What you have to do. Across the listing below, count the lines with "will" in them. Write nothing but the number.

Records for this exercise.
──────────────────────────────

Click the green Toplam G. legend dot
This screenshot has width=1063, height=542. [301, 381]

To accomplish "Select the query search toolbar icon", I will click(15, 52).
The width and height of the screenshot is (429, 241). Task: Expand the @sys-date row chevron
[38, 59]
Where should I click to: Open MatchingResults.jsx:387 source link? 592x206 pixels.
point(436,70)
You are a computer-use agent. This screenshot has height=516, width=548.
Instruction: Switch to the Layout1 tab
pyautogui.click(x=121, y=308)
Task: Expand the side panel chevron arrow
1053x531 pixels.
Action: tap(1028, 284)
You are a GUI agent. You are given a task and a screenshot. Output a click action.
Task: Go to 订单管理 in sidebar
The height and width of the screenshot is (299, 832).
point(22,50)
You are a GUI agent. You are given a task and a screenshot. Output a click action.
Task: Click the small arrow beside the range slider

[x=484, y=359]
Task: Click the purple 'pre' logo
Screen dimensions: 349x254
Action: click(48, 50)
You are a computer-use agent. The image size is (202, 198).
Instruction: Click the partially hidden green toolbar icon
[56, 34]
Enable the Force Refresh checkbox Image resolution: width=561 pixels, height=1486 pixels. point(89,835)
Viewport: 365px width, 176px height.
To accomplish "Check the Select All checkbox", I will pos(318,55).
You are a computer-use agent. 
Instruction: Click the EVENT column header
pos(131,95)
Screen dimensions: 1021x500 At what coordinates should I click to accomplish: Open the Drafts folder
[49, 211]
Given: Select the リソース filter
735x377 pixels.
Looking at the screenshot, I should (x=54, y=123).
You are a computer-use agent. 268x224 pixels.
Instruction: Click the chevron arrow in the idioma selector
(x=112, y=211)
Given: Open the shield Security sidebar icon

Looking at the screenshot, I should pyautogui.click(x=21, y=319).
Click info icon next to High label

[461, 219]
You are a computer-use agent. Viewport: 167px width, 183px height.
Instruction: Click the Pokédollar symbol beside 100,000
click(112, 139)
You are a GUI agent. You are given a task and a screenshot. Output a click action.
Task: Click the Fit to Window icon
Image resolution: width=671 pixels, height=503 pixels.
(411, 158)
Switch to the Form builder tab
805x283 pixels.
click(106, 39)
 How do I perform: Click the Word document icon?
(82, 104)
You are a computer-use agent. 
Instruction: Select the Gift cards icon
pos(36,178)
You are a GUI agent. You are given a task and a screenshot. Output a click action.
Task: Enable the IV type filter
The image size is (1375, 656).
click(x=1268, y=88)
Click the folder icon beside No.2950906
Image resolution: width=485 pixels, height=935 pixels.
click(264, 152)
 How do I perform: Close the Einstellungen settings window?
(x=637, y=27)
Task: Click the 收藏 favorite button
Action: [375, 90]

──────────────────────────────

Answer for the task. 2